Thursday, July 19, 2007

Zita e a queda da Utopia


Acabei de ler o “Foi Assim” de Zita Seabra. Os dois primeiros capítulos, sobre os primeiros tempos da militância, já eu tinha comentado aqui.

Não vou entrar na discussão das imprecisões factuais do livro e também não vou julgar as escolhas ou intenções de Zita Seabra. Reconheço-lhe não só o direito mas o mérito de ter tentado preservar as memórias do seu percurso político no PCP. Para mim o livro é especialmente interessante porque entrei e saí do partido praticamente ao mesmo tempo que Zita.

Aqueles que viveram aquele período em actividade militante, mesmo na base, encontram no livro muitos episódios ou pessoas que conheceram directa ou indirectamente vistos, é claro, de um ângulo diferente. Um índice dos nomes mencionados devia por isso ter sido publicado.

Pode no entanto dizer-se que grande parte do texto tem um carácter descritivo, ao nível do lugar-comum, e acaba por não acrescentar muito ao que esse tipo de pessoas já sabia ou presumia.

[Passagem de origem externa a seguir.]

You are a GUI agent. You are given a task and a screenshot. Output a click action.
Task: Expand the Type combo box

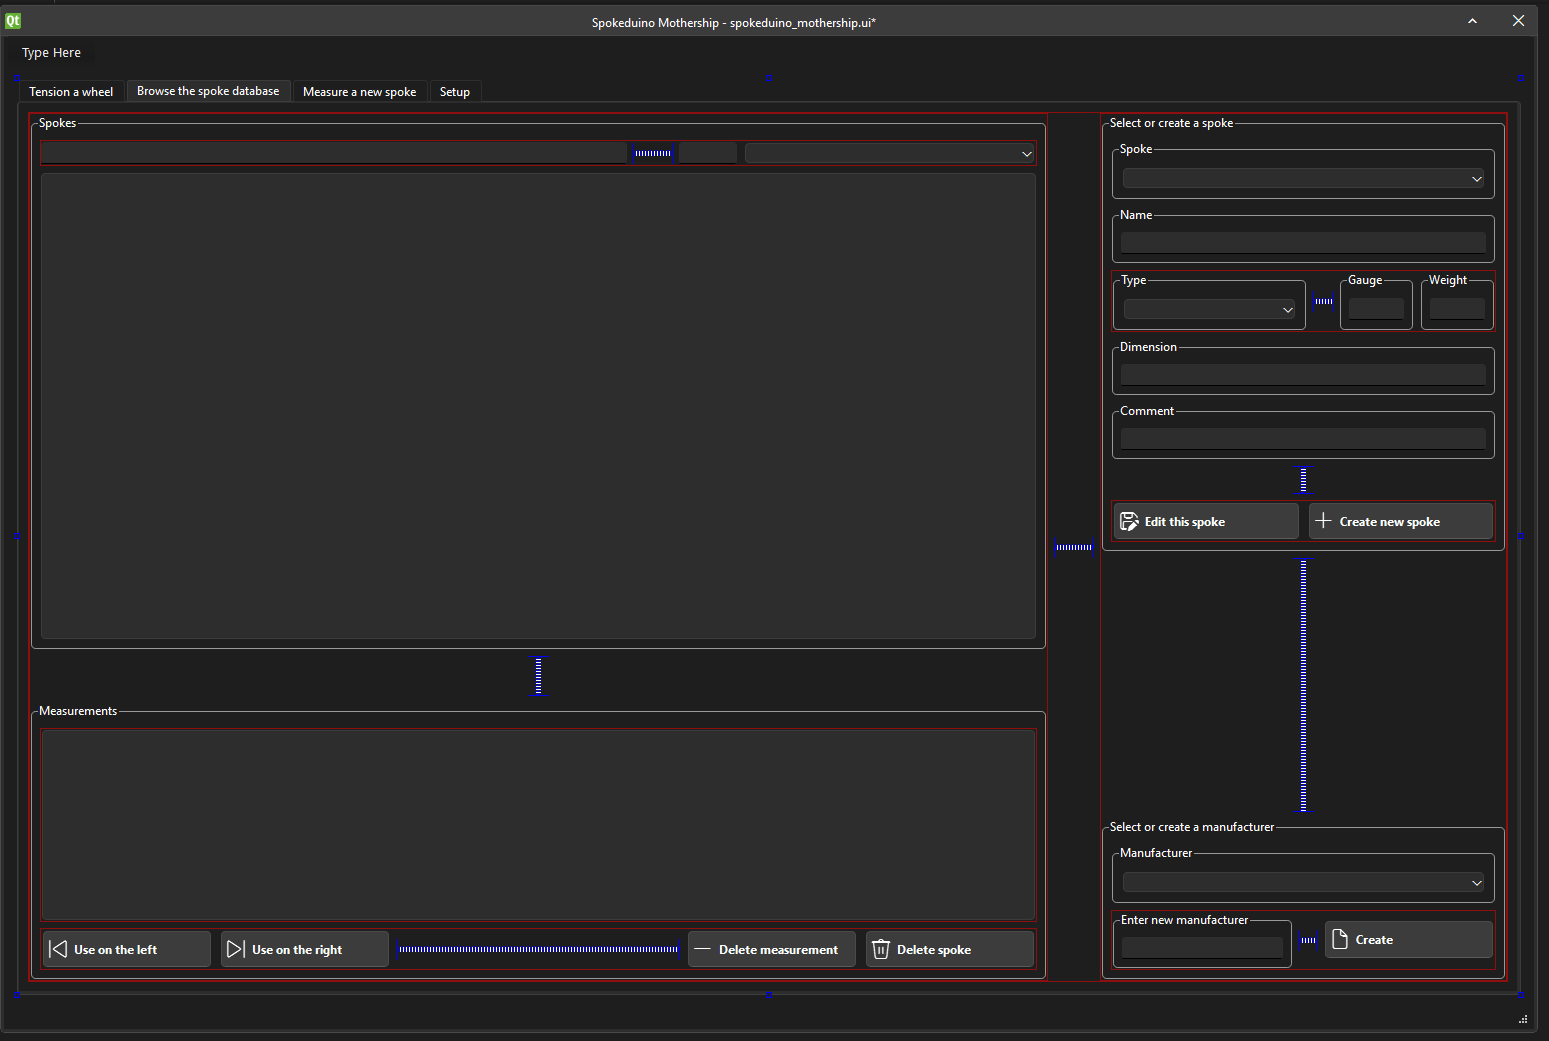[x=1209, y=310]
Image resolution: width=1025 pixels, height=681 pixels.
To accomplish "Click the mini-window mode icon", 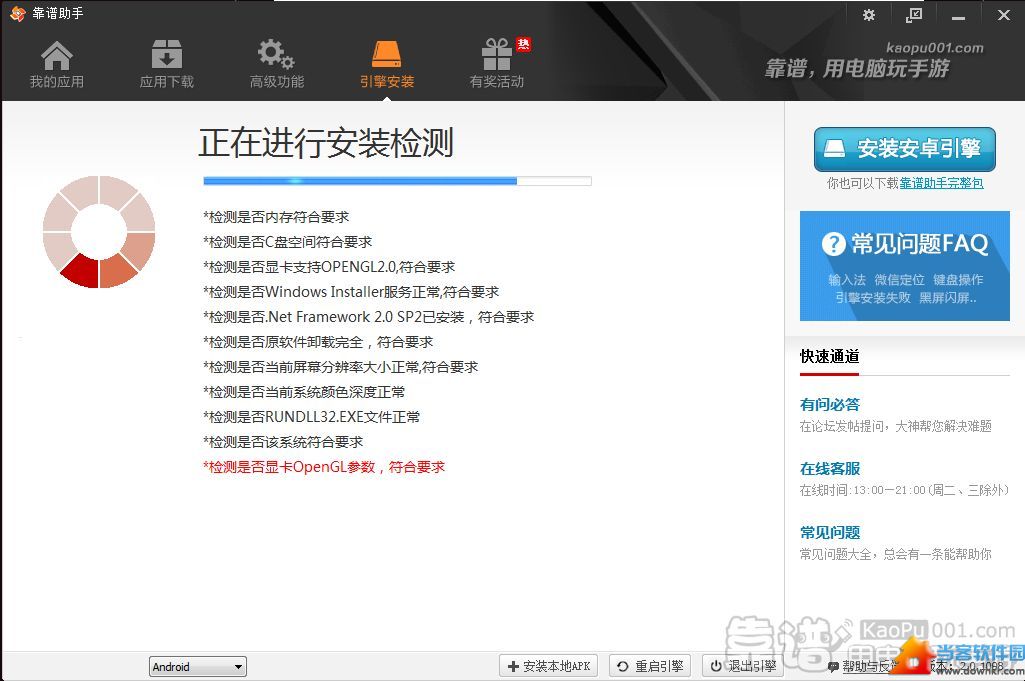I will tap(914, 15).
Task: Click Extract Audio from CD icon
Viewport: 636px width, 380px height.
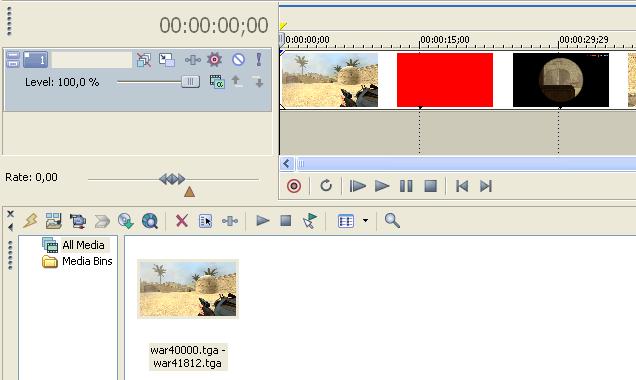Action: coord(126,221)
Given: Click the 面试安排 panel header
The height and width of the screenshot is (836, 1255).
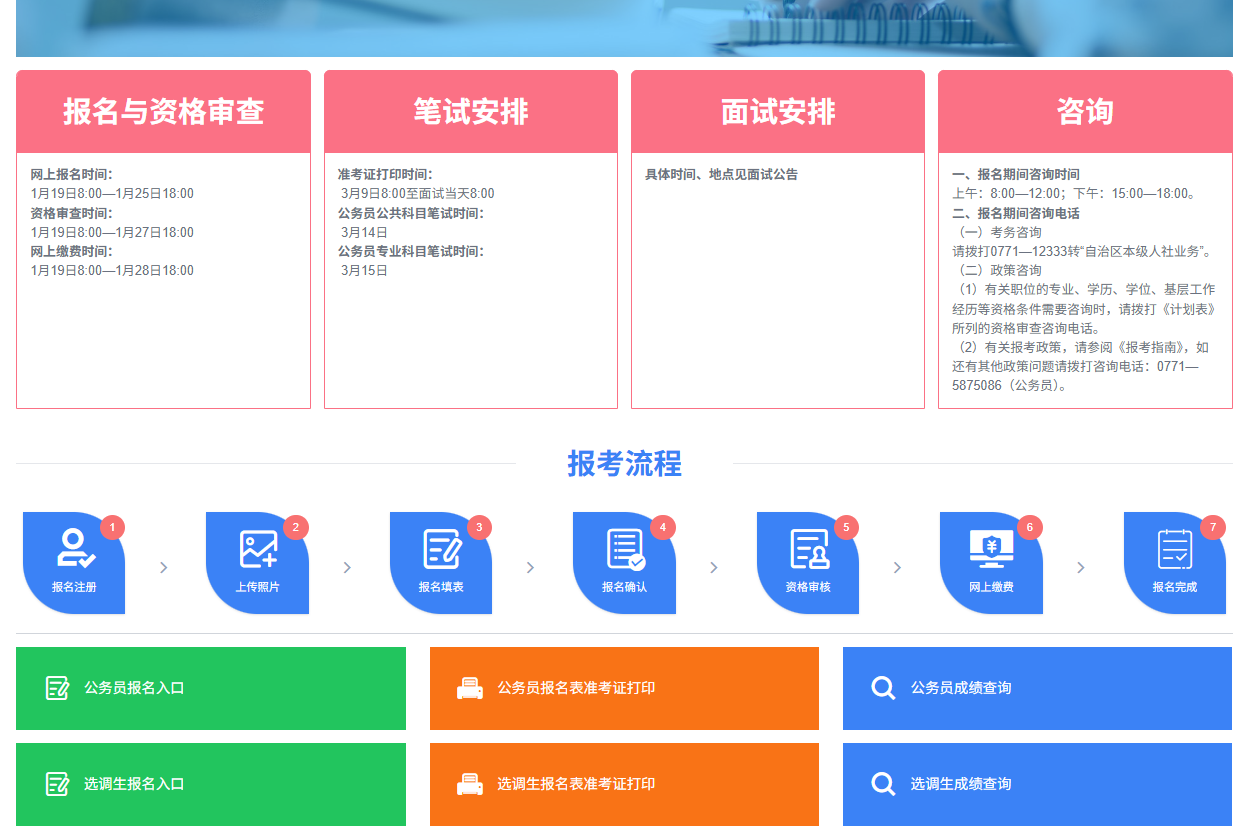Looking at the screenshot, I should coord(778,112).
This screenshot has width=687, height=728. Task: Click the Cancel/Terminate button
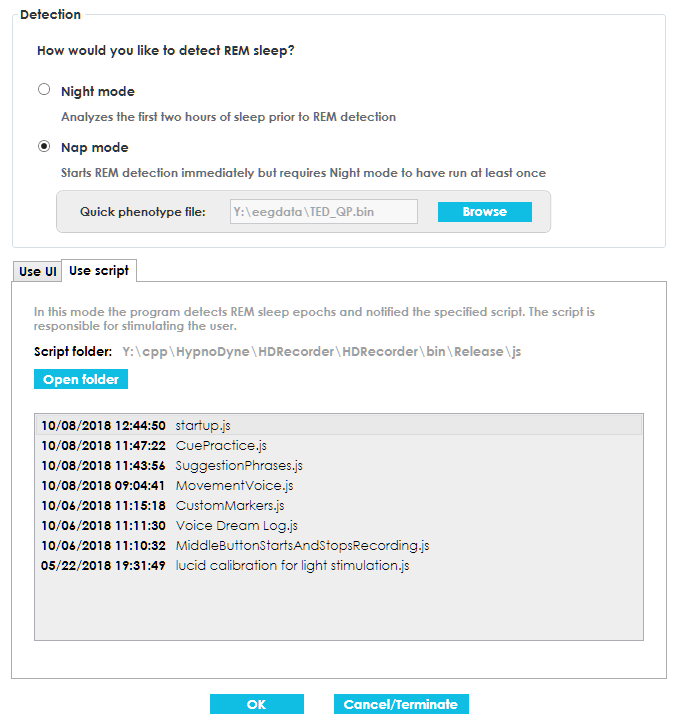401,704
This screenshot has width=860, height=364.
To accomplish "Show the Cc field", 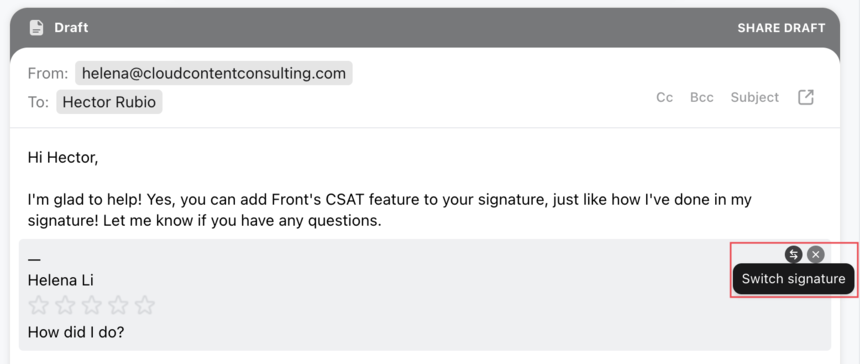I will point(665,98).
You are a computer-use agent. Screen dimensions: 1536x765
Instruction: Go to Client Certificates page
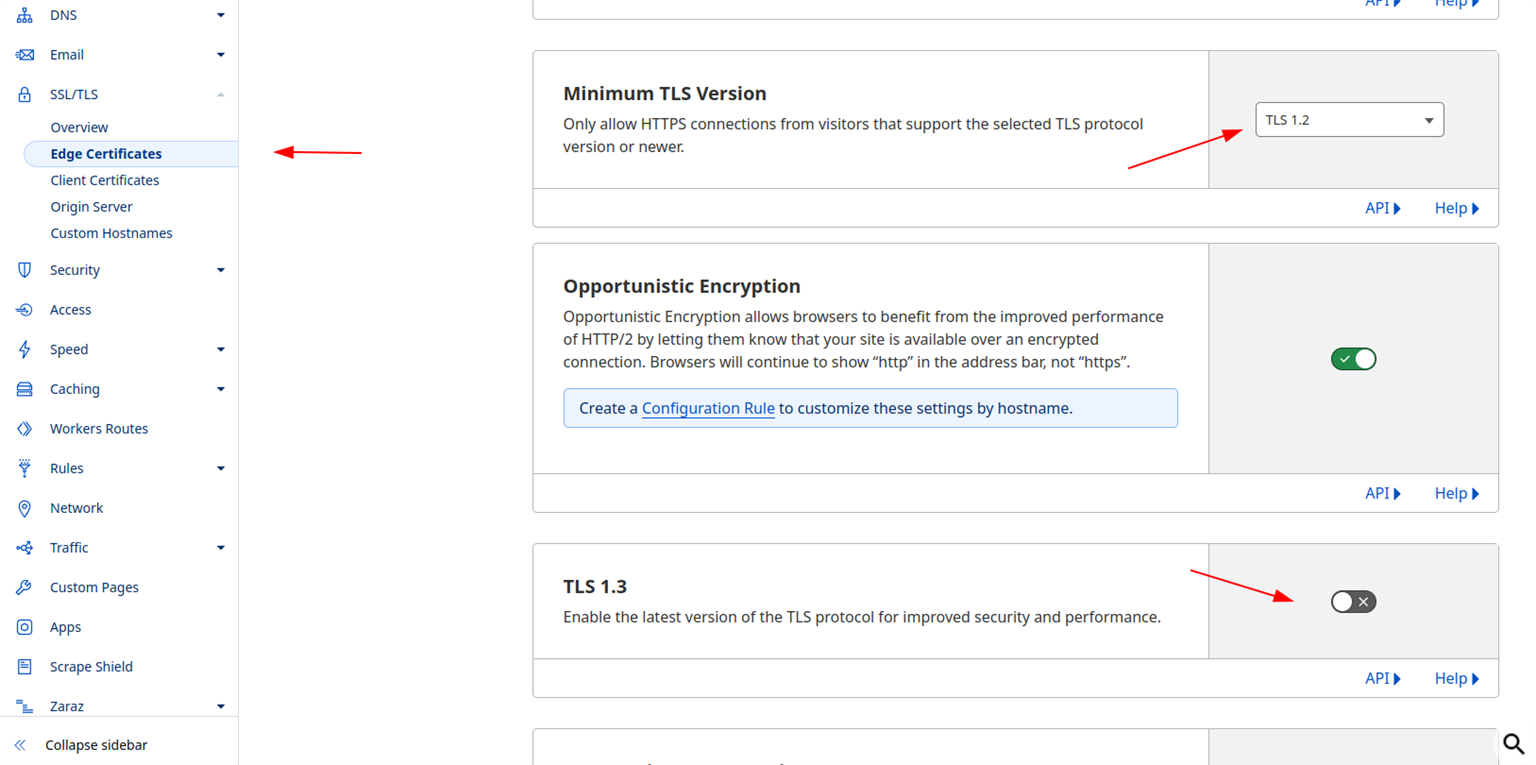(x=105, y=180)
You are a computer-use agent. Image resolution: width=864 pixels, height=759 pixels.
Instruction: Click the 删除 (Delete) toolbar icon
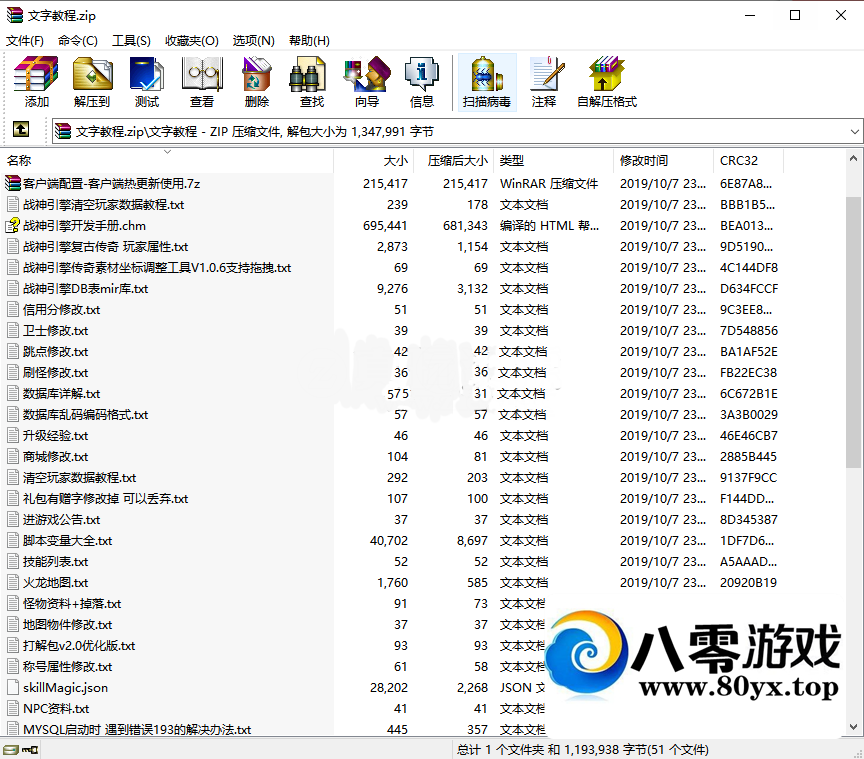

Zita Seabra mistura, recorrentemente, por um lado o distanciamento relativamente aos factos vividos e, por outro, um estilo próprio da sua antiga condição de controleira o que perturba o leitor que saiba quão distante a autora está hoje de tais andanças. Só faz sentido se for interpretado como formula adoptada pela autora para melhor recriar o ambiente dos episódios relatados.

Também se verifica um certo grau de conflito entre o empolamento e dramatismo do tom e as acções conspirativas vividas pela autora que não são especialmente impressionantes, quando comparadas com as experiências e percursos de outros militantes, que enfrentaram situações bem mais agudas, durante períodos mais longos e em condições mais adversas. Em certas passagens é também perceptível uma certa imaturidade.

Confesso que fui surpreendido pelo tratamento trivial de certos acontecimentos históricos que, a terem sido como Zita relata, roçam o caricato. Neste plano não posso deixar de referir a descrição da espera, por Zita e por Carlos Brito, do desencadear do 25 de Abril.
Segundo a autora teriam estado paulatinamente a ouvir pela rádio e a confirmar, um a um, os sinais combinados pelos militares para a saída das tropas.
Sendo Carlos Brito o responsável pelo controle dos militantes nas forças armadas e um alto dirigente do PCP parece estranho que nenhuma diligência estivesse em curso que preparasse os militantes civis para, em caso de necessidade, colaborarem com os militares.
Os dias que antecederam e sucederam a revolução, da forma como estão descritos, parecem demasiado impreparados e caóticos para um partido que, como a autora refere, fazia da disciplina e do rigor a sua grande força.

Não posso usar a minha experiência pessoal na validação do texto de Zita relativo ao 25 de Abril porque passei os meses que antecederam a revolução desligado da rede clandestina.Tinha descoberto, por mero acaso, que estava a ser seguido pela PIDE. A partir de 18 de Abril estive em Caxias.

Os relatos das sessões do Comité Central em que foi decidido o afastamento de Zita Seabra são bastante chocantes, sem dúvida, mas é difícil perceber o verdadeiro carácter da dissidência que os motiva. Há no livro muitas referências a questões de carreira, promoções e despromoções mas, no plano ideológico, tudo parece resumir-se às tensões entre o trabalho parlamentar e as preferências da direcção do partido pela teoria da “luta armada”.

Não me recordo de qualquer referência a conflitos ao nível dos objectivos políticos e do modelo de sociedade que enformavam, e enformam, a acção do PCP. Por isso a dissidência de Zita parece ter-se resumido, enquanto militante, às questões de método e do processo de transição.
Se bem percebi Zita considerava que os portugueses se afastavam do PCP não tanto por este partido lhes propor soluções indesejáveis ou ininteligíveis mas sim porque receavam que tais soluções lhes viessem a ser impostas pela força. Nada disto resultou muito claro para mim.

O livro termina com uma impressionante denúncia das violências cometidas na URSS e noutros países comunistas, quer contra militantes caídos em desgraça quer contra os vulgares cidadãos. A autora confessa a sua vergonha por ter estado envolvida naquilo que designa por crimes e, de certa forma, este final do livro constitui um pedido de desculpa ao mundo. Zita parece querer ignorar que essas não foram as primeiras, nem as últimas, violências que se abateram sobre a humanidade.

Dentro em breve escreverei sobre as páginas que faltam no livro de Zita Seabra e que tratariam da parte para mim mais importante.
Como se lida com a morte de uma utopia a que se esteve ligado quase toda a vida ?

A resposta que cada um de nós dá a esta pergunta acaba por ser a nossa mais autentica assinatura.